### Exercise instructions:
Begin with the line below holding "Task: Open the Authority to Leave select box" and go on through the line holding "Turn on the Statistics cookies toggle", duplicating each line exactly and leaving out pictures.

### Supplied entries:

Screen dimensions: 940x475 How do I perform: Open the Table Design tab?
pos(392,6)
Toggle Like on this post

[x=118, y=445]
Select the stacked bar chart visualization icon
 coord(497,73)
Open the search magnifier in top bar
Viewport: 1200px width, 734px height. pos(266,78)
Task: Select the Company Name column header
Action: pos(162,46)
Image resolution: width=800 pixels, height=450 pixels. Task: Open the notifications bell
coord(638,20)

---

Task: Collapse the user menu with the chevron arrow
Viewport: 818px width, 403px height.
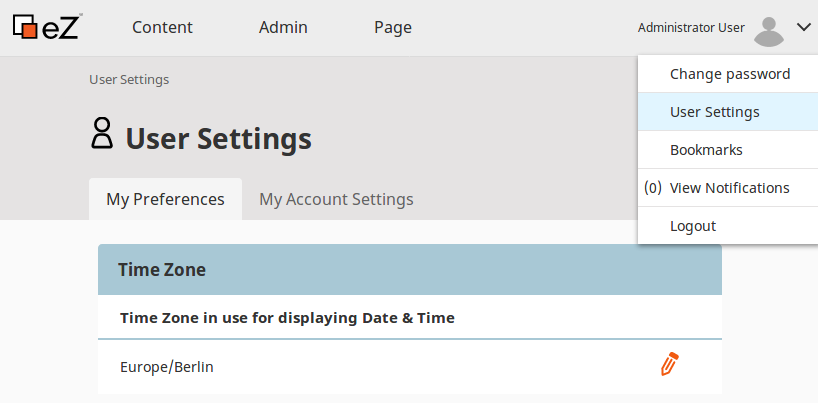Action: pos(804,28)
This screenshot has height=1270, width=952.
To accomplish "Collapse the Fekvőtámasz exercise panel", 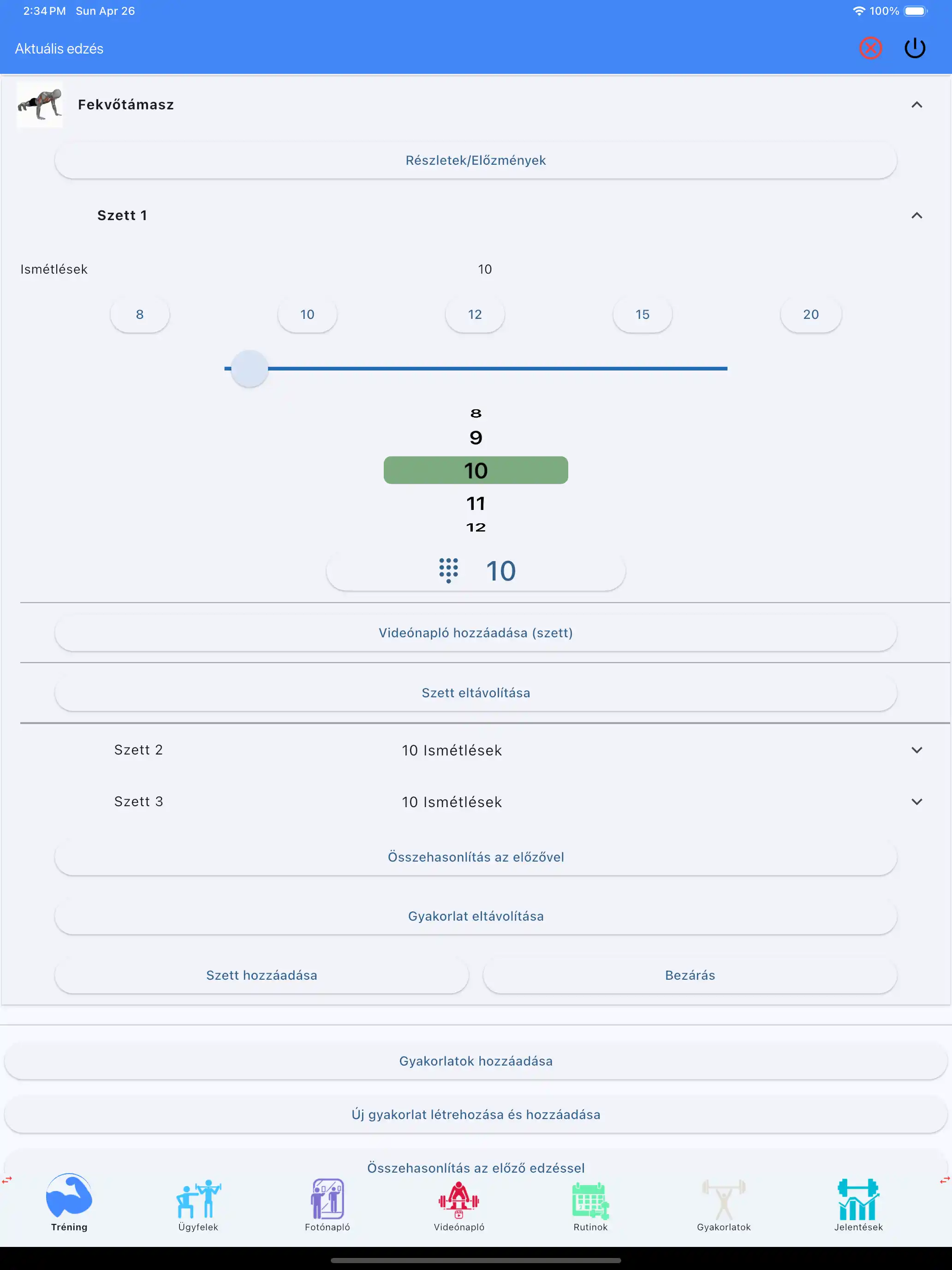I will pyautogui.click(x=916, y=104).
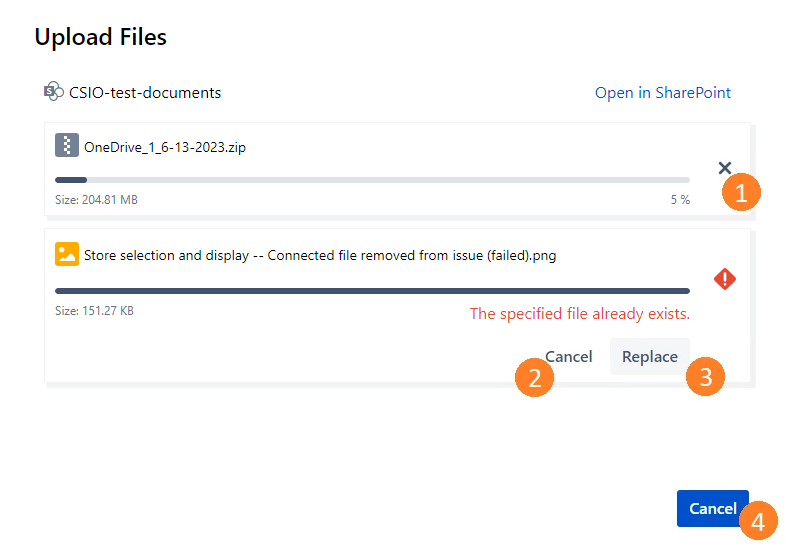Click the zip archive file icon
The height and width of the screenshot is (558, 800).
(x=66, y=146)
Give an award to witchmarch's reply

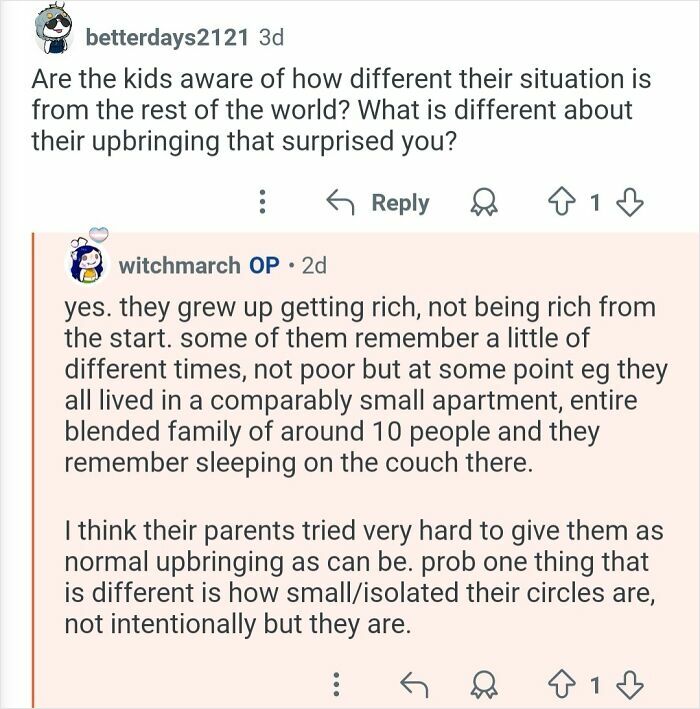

--

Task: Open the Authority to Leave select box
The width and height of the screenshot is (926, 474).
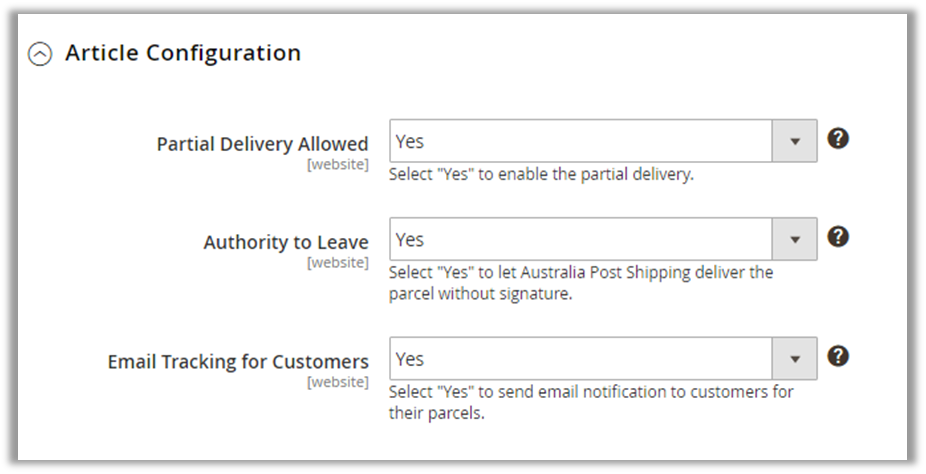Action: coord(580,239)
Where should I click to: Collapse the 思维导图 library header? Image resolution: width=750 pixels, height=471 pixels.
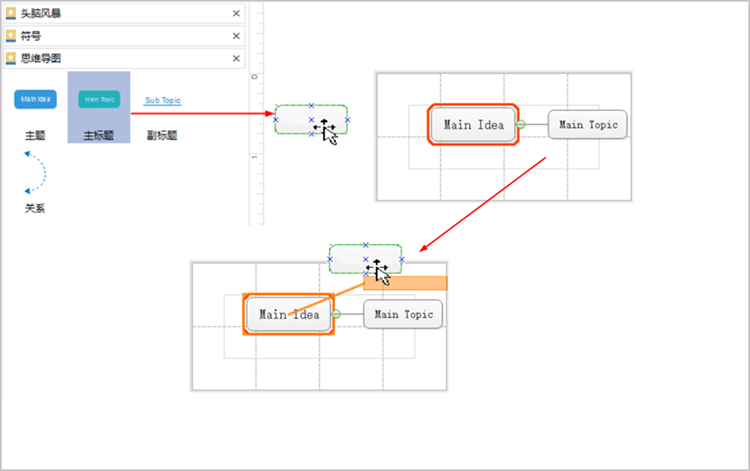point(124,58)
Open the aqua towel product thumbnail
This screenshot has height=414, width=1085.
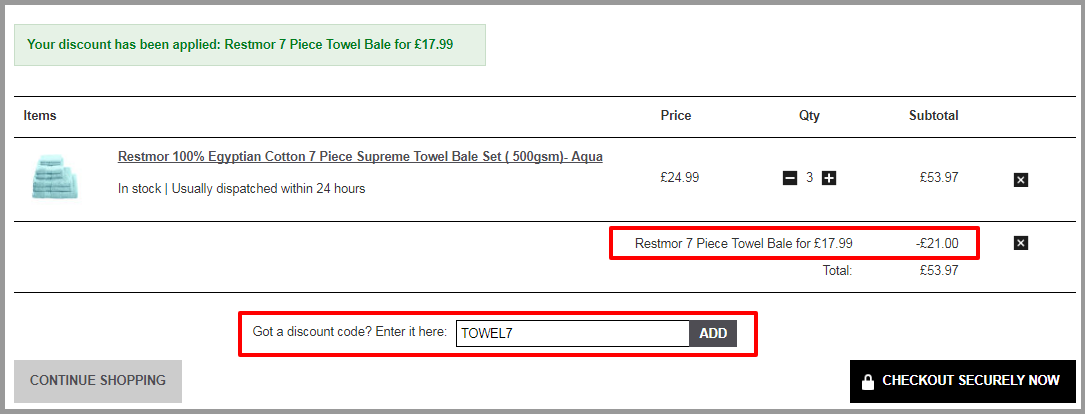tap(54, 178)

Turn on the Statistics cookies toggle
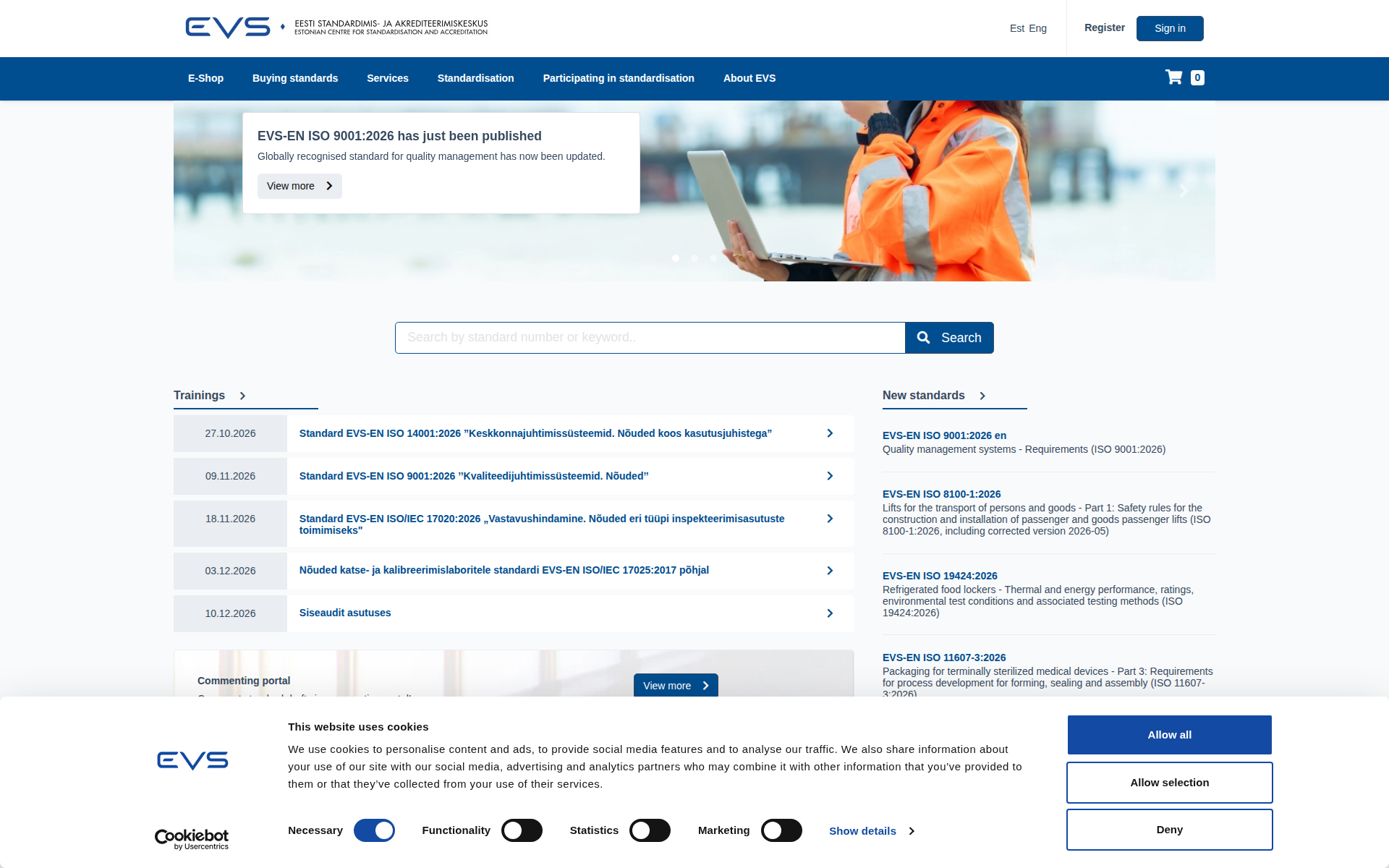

### Response box:
Task: Open the Authority to Leave select box
The width and height of the screenshot is (926, 474).
Action: coord(580,239)
Where should I click to: Collapse the 思维导图 library header? Image resolution: width=750 pixels, height=471 pixels.
point(124,58)
Open the aqua towel product thumbnail
This screenshot has height=414, width=1085.
tap(54, 178)

Turn on the Statistics cookies toggle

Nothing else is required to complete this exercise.